What to do ::
Work out how many lines of the material below contain the word "computer", then write that number alone.
:: Material to process
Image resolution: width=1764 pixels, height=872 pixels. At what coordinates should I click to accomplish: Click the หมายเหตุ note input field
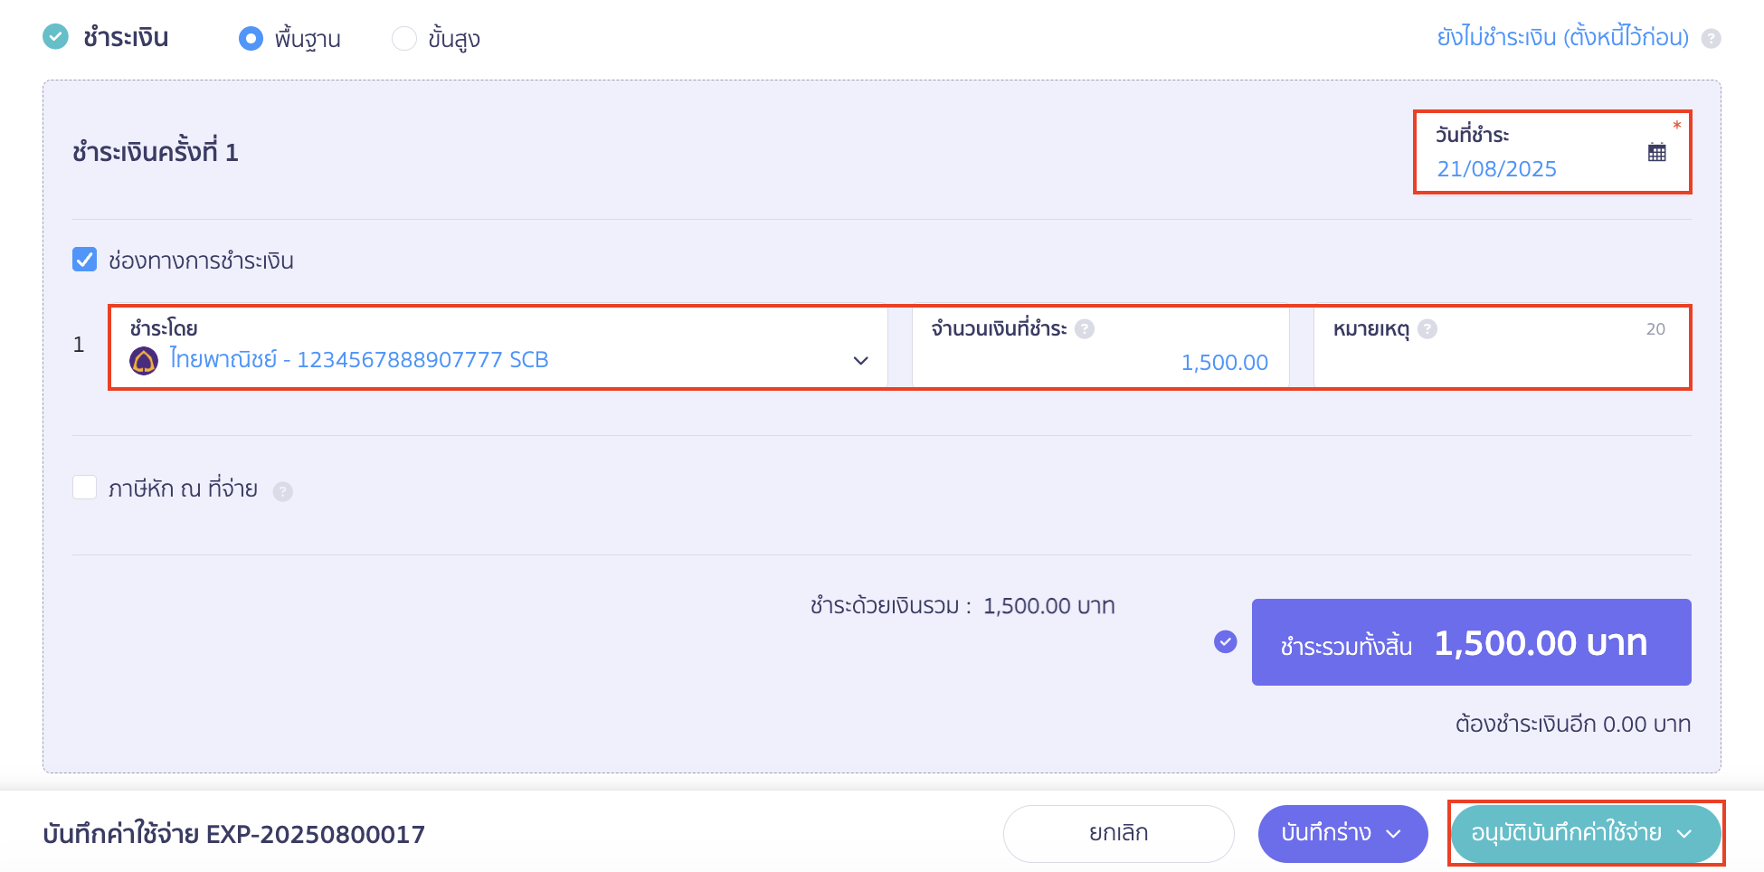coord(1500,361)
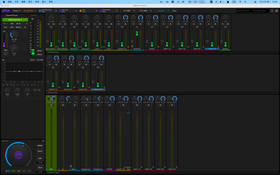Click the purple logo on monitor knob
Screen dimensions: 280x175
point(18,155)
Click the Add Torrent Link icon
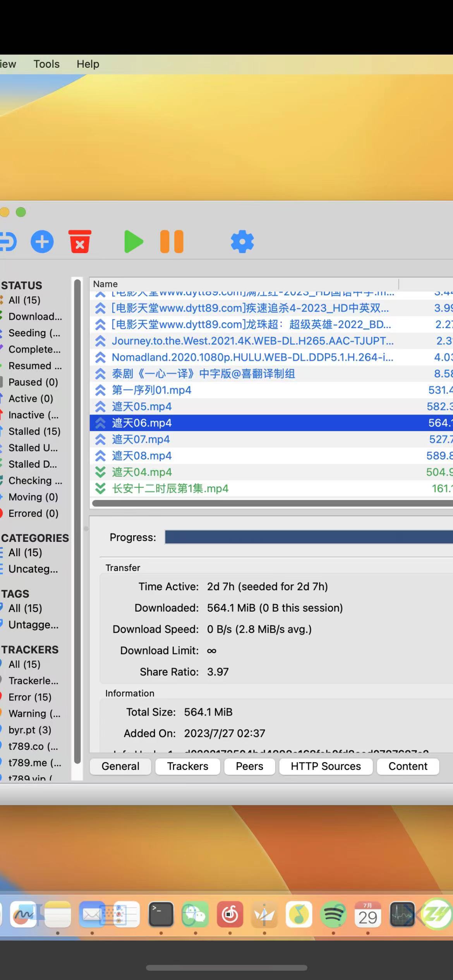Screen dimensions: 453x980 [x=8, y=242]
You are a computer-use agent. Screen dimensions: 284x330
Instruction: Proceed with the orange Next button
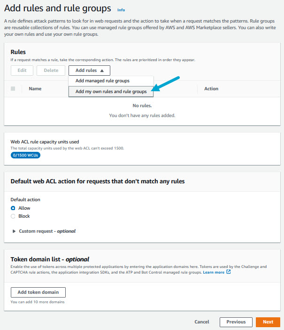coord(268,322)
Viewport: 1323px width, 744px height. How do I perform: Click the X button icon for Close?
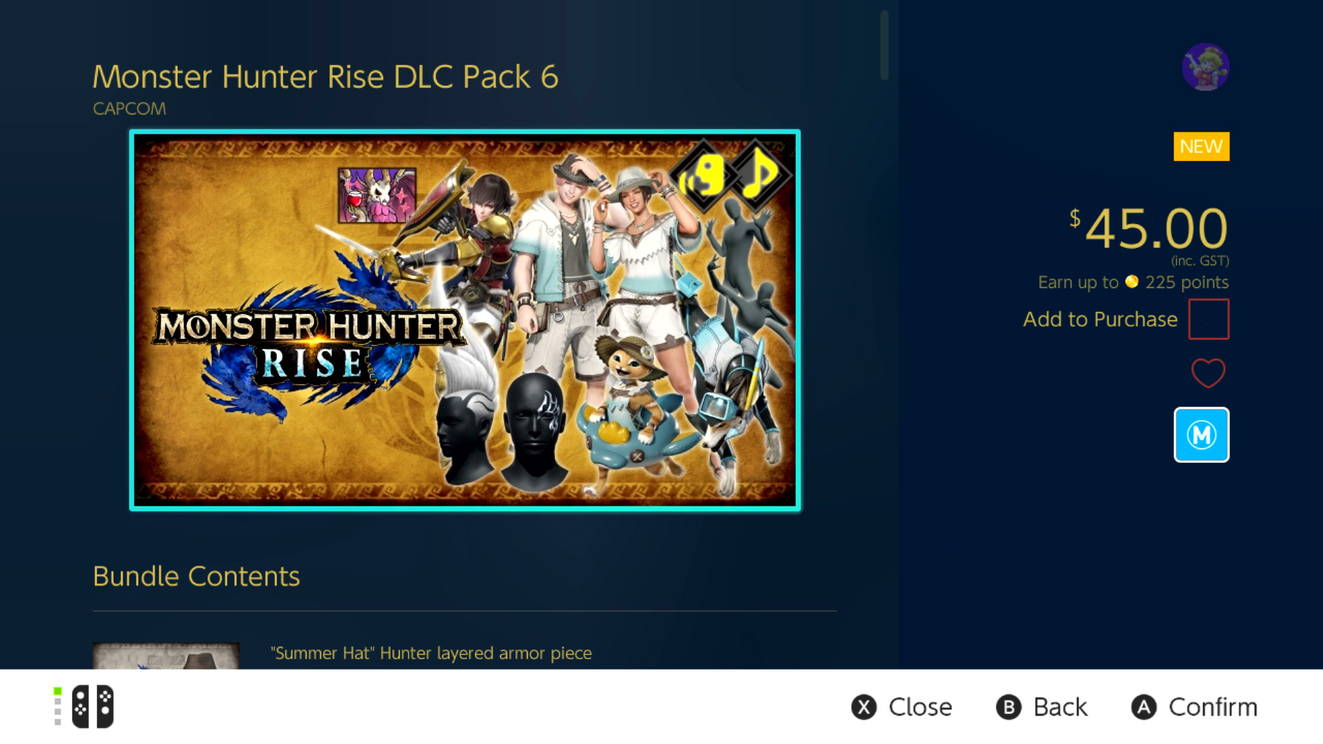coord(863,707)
::::
:: Material to process
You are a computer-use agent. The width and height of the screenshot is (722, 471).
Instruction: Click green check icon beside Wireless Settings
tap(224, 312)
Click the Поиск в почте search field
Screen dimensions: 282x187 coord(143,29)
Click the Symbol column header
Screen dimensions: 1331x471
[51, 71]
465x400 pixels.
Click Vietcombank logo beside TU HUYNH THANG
::::
:: Material to process
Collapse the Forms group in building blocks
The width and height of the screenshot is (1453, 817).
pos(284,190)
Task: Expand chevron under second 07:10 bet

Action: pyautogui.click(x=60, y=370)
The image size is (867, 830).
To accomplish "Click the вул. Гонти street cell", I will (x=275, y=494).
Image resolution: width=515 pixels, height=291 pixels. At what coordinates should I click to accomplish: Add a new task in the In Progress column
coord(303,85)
::::
Expected output ::
2